Extracted data entries:

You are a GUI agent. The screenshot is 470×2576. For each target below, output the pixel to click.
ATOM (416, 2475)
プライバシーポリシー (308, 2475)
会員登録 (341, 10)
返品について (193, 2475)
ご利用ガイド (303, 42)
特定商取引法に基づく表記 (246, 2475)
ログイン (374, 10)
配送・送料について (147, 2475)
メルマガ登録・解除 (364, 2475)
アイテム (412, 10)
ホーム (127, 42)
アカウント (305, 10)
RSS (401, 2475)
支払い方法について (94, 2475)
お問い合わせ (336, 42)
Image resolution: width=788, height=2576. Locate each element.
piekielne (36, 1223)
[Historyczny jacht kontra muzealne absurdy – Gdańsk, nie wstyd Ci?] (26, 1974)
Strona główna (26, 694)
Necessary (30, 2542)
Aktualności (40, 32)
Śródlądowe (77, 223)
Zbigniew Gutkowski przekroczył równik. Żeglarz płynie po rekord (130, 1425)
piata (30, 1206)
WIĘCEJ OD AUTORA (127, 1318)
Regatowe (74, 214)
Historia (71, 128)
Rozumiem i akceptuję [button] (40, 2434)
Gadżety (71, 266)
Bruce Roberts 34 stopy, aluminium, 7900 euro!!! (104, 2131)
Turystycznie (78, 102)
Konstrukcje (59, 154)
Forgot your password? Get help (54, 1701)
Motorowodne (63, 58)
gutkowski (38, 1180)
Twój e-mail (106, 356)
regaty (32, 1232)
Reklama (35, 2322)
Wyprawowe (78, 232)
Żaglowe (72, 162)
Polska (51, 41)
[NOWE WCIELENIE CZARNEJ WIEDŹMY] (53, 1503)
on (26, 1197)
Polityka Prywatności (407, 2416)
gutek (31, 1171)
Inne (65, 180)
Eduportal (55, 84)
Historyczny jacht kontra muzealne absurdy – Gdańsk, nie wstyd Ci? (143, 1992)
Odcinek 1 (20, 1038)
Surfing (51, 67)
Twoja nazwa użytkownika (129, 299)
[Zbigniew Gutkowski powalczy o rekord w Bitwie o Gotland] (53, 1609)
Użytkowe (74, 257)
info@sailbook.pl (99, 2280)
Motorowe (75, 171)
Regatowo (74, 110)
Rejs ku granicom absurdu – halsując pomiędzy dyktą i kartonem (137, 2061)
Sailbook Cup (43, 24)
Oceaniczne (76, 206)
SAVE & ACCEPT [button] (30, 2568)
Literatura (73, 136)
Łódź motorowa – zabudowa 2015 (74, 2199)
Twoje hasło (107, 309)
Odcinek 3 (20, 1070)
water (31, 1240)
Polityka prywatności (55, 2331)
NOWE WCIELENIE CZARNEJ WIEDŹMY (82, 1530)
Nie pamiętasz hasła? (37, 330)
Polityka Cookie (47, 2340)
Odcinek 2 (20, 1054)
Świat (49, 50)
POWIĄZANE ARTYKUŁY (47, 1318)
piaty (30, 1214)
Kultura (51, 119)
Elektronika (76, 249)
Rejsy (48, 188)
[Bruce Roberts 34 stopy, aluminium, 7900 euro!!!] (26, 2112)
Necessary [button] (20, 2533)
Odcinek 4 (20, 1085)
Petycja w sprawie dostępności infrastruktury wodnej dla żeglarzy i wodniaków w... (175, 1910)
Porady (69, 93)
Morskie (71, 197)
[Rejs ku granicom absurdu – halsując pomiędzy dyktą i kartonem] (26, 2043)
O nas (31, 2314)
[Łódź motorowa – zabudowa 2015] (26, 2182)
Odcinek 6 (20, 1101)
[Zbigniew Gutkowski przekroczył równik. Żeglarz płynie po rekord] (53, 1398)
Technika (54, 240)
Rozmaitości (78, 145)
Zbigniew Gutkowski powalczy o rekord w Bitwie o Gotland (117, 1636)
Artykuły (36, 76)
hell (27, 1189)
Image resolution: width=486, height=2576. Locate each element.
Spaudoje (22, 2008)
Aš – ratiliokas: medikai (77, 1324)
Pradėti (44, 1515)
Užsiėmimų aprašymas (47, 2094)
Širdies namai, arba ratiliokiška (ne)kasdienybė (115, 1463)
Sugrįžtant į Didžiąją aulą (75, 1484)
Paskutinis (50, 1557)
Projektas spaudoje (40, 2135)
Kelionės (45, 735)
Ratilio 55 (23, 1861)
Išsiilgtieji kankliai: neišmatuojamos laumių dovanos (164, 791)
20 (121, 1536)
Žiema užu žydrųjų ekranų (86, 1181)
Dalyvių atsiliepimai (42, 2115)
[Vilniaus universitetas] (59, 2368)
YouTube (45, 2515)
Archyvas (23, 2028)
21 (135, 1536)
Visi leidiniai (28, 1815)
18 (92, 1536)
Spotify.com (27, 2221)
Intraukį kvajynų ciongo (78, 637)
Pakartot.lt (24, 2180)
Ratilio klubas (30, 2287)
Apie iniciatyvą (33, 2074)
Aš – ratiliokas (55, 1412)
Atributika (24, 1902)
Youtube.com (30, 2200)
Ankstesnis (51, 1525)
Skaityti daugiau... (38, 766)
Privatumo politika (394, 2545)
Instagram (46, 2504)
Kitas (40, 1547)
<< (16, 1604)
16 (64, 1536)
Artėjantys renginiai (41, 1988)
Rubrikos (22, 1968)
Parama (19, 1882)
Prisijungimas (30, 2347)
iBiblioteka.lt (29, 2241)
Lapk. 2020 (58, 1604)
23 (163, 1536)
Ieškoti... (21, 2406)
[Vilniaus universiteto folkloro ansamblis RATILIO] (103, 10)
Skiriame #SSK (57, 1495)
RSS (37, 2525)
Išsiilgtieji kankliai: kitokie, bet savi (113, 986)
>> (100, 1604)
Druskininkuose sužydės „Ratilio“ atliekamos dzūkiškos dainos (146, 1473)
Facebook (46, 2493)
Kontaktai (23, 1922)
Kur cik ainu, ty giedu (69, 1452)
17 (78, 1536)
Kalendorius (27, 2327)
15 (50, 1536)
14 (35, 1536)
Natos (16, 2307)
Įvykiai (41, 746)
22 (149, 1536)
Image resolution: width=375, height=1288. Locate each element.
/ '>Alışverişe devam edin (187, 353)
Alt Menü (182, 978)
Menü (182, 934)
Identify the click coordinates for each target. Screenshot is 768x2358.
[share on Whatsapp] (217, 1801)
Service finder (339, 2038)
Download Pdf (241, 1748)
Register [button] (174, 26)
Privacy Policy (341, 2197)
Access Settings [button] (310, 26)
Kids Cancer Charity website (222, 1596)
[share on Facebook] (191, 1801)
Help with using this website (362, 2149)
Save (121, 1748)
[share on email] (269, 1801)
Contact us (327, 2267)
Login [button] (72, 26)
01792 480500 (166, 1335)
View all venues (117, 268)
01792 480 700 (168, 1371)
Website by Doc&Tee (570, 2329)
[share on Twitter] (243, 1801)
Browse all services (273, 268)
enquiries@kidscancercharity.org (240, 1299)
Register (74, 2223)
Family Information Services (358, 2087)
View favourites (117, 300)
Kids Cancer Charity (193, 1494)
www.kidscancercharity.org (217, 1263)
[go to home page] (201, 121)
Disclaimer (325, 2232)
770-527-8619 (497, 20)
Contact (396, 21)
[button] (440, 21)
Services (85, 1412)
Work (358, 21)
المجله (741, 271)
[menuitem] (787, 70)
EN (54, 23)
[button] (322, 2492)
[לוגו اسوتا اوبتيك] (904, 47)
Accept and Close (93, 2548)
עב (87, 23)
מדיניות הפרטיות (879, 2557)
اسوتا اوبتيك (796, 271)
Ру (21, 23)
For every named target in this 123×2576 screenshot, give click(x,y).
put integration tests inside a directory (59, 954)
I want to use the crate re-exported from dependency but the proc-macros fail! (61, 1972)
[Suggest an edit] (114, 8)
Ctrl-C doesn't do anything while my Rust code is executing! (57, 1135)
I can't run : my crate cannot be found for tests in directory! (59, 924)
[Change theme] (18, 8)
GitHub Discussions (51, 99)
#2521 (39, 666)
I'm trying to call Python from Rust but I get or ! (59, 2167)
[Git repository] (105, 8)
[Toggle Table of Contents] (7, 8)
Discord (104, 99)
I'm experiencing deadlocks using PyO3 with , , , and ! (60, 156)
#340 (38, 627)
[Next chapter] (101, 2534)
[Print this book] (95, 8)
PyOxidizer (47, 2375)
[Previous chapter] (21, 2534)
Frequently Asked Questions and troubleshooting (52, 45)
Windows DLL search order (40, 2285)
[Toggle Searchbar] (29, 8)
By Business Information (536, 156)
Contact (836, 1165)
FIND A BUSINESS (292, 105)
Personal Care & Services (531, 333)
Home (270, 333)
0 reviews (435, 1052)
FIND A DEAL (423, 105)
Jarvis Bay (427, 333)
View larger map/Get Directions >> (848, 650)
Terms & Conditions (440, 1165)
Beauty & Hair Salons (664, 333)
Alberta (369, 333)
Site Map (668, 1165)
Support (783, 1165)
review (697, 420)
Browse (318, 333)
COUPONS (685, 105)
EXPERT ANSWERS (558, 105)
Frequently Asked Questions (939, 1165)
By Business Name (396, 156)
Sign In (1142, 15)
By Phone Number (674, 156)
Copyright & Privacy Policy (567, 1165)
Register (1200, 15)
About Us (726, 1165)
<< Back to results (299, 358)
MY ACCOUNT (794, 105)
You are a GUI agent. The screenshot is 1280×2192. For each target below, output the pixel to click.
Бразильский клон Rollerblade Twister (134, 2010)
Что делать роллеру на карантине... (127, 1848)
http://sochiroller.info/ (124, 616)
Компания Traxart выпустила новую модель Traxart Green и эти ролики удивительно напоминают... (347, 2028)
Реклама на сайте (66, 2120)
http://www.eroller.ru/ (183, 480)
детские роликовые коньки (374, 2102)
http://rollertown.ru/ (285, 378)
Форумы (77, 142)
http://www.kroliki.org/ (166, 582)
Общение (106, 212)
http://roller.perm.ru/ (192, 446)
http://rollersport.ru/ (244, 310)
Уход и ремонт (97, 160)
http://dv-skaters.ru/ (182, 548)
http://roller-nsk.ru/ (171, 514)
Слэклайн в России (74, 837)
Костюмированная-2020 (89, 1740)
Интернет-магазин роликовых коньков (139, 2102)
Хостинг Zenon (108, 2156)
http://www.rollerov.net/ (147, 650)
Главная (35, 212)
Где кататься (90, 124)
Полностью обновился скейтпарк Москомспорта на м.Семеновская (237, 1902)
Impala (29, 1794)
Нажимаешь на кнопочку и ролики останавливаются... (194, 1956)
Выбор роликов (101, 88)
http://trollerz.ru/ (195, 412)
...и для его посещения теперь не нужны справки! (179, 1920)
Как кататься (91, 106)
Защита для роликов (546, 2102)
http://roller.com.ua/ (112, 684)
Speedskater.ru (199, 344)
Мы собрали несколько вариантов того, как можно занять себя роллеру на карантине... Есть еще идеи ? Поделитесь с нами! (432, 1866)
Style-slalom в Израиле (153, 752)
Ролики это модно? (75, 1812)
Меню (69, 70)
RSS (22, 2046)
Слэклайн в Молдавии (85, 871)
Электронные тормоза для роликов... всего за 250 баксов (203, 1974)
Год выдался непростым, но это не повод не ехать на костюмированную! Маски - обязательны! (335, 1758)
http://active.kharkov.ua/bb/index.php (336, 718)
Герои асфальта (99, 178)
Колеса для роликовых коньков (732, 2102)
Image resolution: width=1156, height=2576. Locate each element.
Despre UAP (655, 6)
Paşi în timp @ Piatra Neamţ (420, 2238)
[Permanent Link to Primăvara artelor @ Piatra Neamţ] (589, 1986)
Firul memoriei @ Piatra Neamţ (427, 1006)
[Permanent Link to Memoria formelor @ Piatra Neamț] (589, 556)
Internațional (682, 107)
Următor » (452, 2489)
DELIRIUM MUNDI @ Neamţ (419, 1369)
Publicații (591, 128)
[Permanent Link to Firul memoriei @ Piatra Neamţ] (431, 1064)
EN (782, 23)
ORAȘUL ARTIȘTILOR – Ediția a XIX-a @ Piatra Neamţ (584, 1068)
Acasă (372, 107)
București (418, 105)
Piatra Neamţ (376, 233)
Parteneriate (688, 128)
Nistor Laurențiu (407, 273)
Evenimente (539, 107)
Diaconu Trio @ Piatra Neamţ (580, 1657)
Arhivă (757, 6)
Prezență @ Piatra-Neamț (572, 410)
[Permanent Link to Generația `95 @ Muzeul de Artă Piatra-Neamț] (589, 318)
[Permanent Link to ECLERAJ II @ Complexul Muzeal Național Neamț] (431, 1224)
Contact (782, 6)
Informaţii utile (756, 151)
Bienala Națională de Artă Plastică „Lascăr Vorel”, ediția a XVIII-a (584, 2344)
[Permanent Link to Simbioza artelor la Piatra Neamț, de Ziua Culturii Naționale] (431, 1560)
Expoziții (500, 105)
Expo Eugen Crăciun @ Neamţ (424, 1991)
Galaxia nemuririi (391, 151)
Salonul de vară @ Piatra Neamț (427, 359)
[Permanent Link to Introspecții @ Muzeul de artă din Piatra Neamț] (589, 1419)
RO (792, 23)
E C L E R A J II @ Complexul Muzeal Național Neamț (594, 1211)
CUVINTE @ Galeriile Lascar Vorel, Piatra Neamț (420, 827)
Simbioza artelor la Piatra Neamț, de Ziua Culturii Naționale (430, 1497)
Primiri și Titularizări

> What you should do: Reproduce only the lines above spanning from the line containing "プライバシーポリシー (308, 2475)" through the line containing "[Historyczny jacht kontra", word for word.

> Task result:
プライバシーポリシー (308, 2475)
会員登録 (341, 10)
返品について (193, 2475)
ご利用ガイド (303, 42)
特定商取引法に基づく表記 (246, 2475)
ログイン (374, 10)
配送・送料について (147, 2475)
メルマガ登録・解除 (364, 2475)
アイテム (412, 10)
ホーム (127, 42)
アカウント (305, 10)
RSS (401, 2475)
支払い方法について (94, 2475)
お問い合わせ (336, 42)
Image resolution: width=788, height=2576. Locate each element.
piekielne (36, 1223)
[Historyczny jacht kontra muzealne absurdy – Gdańsk, nie wstyd Ci?] (26, 1974)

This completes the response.